Boingo Wireless CTO provides an update on CBRS, MulteFire

Derek Peterson, chief technology officer of Boingo Wireless, sees unlicensed and shared spectrum as a major opportunity for the telecom industry. The combination of CBRS and MulteFire allows for new entrants into the cellular market and better serves key use cases particularly in the internet of things space.

“Our industry is making some changes,” Peterson said during an interview with RCR Wireless News at Mobile World Congress. “We have licensed spectrum, we have unlicensed spectrum and we’re adding now a shared spectrum. It’s a model that allows us to take advantage of everything that’s great in licensed and everything that’s great in unlicensed and really combine it together to bring better coverage.”

He’s referring to the 3.5 GHz Citizens Radio Broadband Service (CBRS), which the U.S. Federal Communications Commission is considering opening up to non-incumbent users via a three-tiered spectrum access system. The current big question is whether licenses will be assigned in increments of three years or 10 years and whether the licensure area will be based on U.S. Census tracts or larger Partial Economic Areas.
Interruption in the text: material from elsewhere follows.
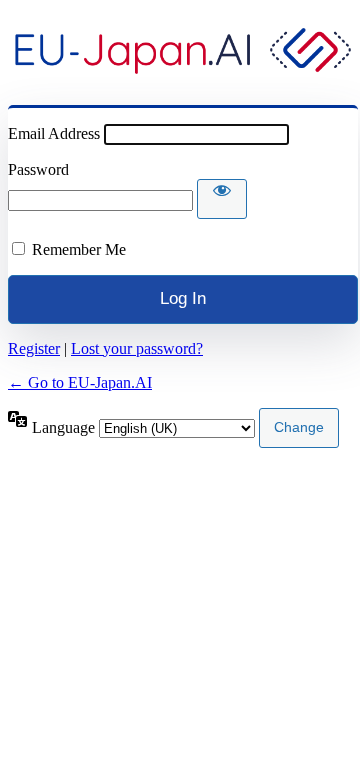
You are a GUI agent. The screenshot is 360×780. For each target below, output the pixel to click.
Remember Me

“I think that there’s going to be a happy medium that’s going to come out,” Peterson said. “I think that the reality of 70,000-plus Census tract locations probably doesn’t make sense in certain markets…The PEA areas where they’re too small for large areas like Los Angeles where I’m from–it’s the whole area, the county of Los Angeles is a PEA. You’re going to have to split that up. There’s going to have to be some kind of compromise done there and I think the FCC is smart enough that I think they’ll recognize that and there’s be some compromise made.”

Click here to watch the full interview with Peterson. 

Peterson is also a major proponent of MulteFire, a technology that deploys LTE solely in unlicensed 5 GHz spectrum. The MulteFire Alliance has developed a 1.0 and 1.1 spec, the latter of which speaks to the IoT applications of cellular in only unlicensed.

“Both CBRS and MulteFire needs handsets, or you need devices,” Peterson said. “The path forward right now with the [MulteFire] 1.1 spec is an IoT path because that’s where we see devices becoming available sooner.” Nokia has announced a MulteFire small cell and has used as a demonstration the idea of using a private LTE network to track and management movements of shipping-related assets in a port environment.

“It’s a great use case and that’s what MulteFire 1.1 spec was focused on, bring that use case out,” Peterson said.